> _ASSIGNED TASK_: In the data below, find each line that contains the word "computer" and copy it.

*-*-*

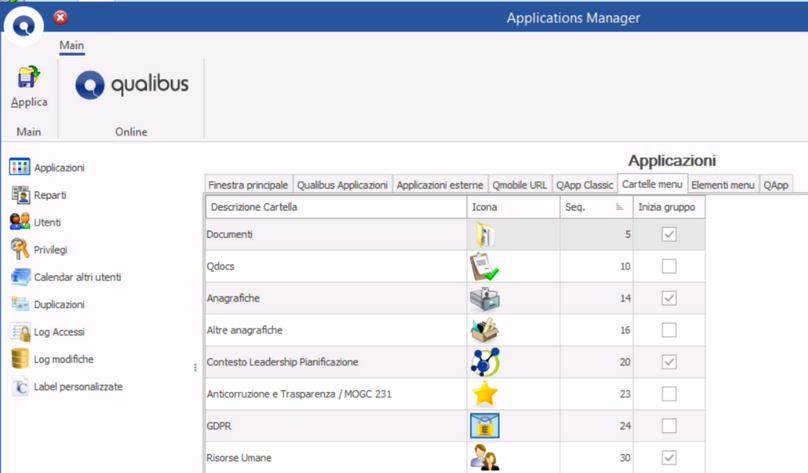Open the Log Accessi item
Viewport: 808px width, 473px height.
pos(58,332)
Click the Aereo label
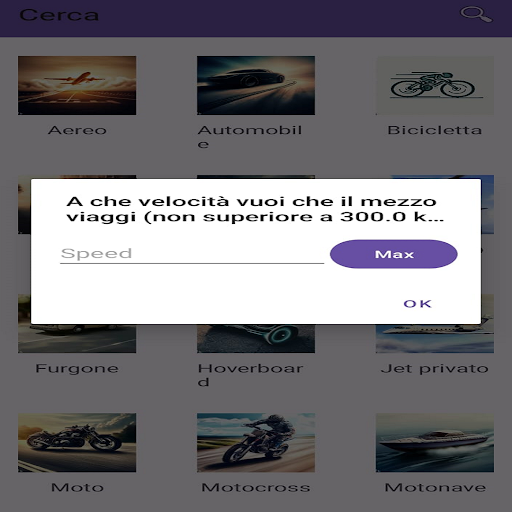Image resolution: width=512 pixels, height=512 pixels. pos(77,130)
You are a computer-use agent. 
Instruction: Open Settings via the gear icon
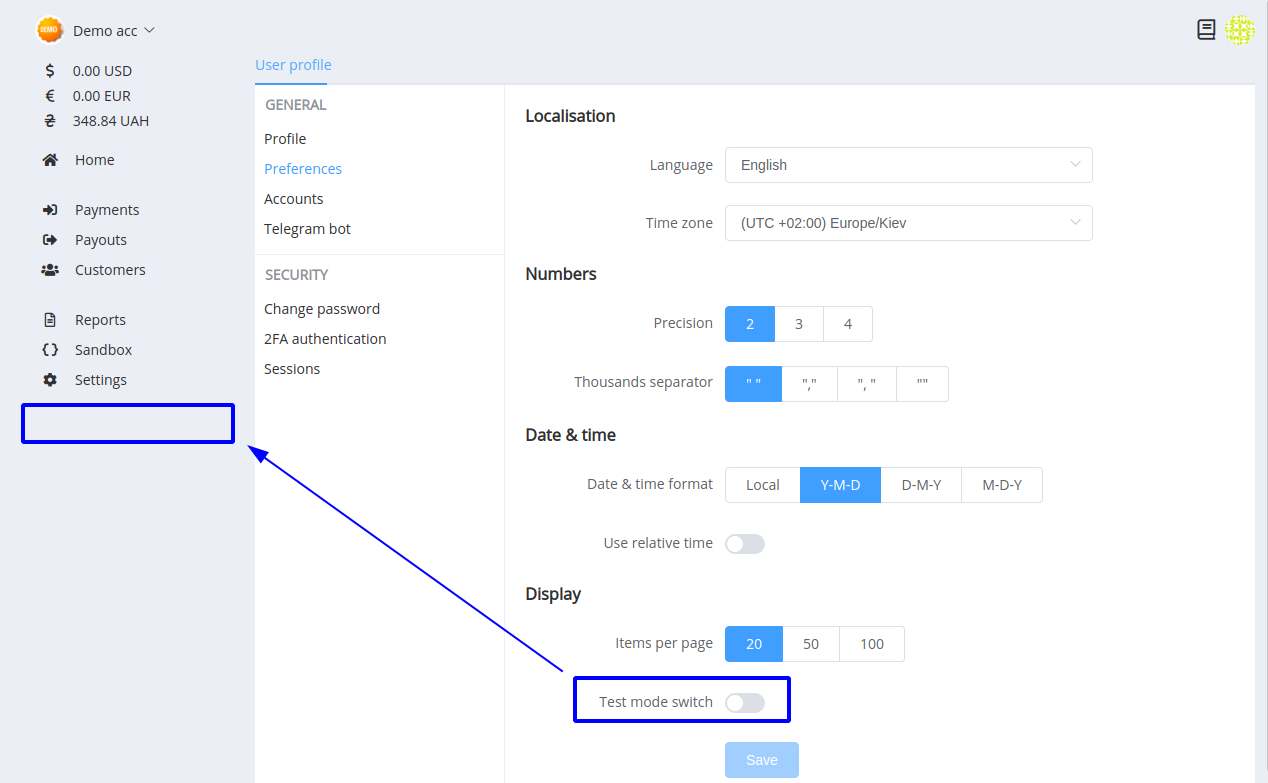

*-*-*

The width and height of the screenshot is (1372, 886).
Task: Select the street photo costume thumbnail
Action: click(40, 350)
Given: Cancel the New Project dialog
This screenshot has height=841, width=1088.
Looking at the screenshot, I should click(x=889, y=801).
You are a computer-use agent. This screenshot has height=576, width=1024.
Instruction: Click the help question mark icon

*-*-*

> _OUTPUT FOR THIS TASK_:
You are a computer-use agent. 
You are a computer-use agent. This screenshot has height=576, width=1024.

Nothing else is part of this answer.